Monday, June 21, 2010

Activism

I am not an activist. For some people, that makes me sound like a bad person. I admire and encourage activism. I do believe there are changes to be made and I do believe those that stand up for change do make a difference. I am passionate about my opinions, and if I really feel my voice can help, I will speak up. However, when it comes to personal struggles, I have never been one for screaming for change.

I am a lesbian. Sure, I would like to be able to comfortably love my partner in public and with the federal backing straight people are warranted. I would love my commitment to be recognized by more than just me. And yes, I do hope that future generations don't ever have to say "I wish". I support the people that fight for that right. However, I don't put myself on the front line. Does that make me less of a person? Maybe to some. Does it make me a hypocrite? In certain people's eyes it might. But those that refer to me as such do not know me.

I am gender fluid. I don't fit into a gender box. I don't feel completely comfortable in either gender. Should I demand there be a box for me to check? Should I demand access to both restrooms, to both locker rooms, to both dressing rooms? Maybe. But I don't.

The reason I don't has nothing to do with what people would assume. Most would say I am lazy. I am expecting others to fight for my cause and pave my path. That I am happy and selfishly OK with others doing the work and me reaping the rewards. That couldn't be further from the truth.
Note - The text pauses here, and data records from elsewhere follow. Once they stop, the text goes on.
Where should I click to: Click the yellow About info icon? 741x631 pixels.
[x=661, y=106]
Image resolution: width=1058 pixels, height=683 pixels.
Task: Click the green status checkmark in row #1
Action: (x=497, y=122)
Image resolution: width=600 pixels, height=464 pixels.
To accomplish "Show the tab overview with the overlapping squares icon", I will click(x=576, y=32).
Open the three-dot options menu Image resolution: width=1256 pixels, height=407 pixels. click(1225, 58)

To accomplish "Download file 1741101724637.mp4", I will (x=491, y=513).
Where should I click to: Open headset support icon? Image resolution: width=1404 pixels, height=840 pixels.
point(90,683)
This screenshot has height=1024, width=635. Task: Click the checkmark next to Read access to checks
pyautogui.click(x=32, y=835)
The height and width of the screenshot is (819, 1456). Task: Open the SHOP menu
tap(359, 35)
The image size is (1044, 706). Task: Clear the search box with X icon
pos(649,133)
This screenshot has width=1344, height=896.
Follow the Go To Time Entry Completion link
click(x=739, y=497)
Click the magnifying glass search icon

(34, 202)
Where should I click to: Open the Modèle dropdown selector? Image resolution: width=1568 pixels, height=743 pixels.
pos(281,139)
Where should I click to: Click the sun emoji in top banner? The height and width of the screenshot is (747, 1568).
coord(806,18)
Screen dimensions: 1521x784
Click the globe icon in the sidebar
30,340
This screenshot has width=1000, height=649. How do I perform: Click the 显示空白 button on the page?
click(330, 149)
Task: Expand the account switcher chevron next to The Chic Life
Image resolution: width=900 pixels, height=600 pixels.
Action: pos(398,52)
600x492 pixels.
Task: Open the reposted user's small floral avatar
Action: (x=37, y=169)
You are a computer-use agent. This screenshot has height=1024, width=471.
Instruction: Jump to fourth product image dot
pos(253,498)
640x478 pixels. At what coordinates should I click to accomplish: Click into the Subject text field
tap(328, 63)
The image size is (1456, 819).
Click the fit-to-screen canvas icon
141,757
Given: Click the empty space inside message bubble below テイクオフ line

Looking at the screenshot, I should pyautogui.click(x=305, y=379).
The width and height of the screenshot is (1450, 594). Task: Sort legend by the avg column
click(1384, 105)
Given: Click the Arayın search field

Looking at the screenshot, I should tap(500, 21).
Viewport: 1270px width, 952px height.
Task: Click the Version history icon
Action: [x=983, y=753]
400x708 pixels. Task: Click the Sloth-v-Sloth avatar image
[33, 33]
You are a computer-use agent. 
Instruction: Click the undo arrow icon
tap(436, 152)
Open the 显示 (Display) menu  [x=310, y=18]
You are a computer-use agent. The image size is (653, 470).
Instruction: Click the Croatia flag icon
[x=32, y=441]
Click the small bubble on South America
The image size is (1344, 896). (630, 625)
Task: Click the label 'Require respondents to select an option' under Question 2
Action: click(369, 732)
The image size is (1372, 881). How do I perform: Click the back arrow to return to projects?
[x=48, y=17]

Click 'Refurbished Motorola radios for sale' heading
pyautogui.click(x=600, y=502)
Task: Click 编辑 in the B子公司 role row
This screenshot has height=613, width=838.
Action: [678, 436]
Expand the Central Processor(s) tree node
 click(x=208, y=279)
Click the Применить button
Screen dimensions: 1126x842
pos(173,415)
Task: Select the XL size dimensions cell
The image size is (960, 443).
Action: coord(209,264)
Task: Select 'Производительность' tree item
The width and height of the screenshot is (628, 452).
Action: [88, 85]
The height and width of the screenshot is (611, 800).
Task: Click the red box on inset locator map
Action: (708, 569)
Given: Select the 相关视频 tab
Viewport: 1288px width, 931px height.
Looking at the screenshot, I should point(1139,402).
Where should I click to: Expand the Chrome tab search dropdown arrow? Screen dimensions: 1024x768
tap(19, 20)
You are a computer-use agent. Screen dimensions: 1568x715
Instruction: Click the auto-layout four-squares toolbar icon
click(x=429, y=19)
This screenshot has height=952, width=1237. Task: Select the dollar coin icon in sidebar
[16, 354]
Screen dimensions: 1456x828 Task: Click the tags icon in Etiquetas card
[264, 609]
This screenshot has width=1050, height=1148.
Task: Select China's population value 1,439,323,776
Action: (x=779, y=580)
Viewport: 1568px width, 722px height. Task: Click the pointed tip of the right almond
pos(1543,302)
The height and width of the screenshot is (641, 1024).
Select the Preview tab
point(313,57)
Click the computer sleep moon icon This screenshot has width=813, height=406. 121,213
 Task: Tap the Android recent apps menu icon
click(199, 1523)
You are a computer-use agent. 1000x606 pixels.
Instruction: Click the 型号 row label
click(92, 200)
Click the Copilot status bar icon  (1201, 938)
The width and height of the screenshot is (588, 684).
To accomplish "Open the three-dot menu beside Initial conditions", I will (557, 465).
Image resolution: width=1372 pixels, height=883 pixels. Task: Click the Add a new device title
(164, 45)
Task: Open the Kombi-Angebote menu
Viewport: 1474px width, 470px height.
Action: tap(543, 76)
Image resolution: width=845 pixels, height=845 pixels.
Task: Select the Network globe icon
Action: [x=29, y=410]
The true fact is, I am OK with who I am and honestly I don't feel overly discriminated against. I know I am different. But to me different doesn't mean people are treating me as less, it means I don't fit and they don't understand. And while I agree that all people deserve to be treated equally, I also believe that realistically there is no completely equal. There will always be people outside of the box. Boxes are based on commonality and greatest percentages. As life progresses and we learn who is outside of that box, sure that box should get bigger to fit everyone in. But honestly, I don't feel oppressed and I don't feel terribly slighted because I am a minority in my sexual orientation and my gender identity. I just compensate to do the best I can to fit in. I truly don't expect the world to change to make sure it includes me.

I know passionate activists that might read this would likely want to choke the living you know what out of me. That they would point fingers and say "That's why we are getting no where". But I say to them, "Keep fighting your fights, you do make a difference. But please don't judge me because I am comfortable".

I think after 40 plus years of fighting myself, I have come to a place of peace. And maybe I am just too tired to fight the rest of the world. I am content and happy. And my hope is that everyone can find that for themselves. I cant help but think that the world would change on its own if everyone worked to find inner peace first. That people who are comfortable with themselves would eventually attract others who were comfortable with them. There will always be opposition. In everything. I don't feel I need to make them want to love me. Nor do I feel my hate for those that hate would make me any better.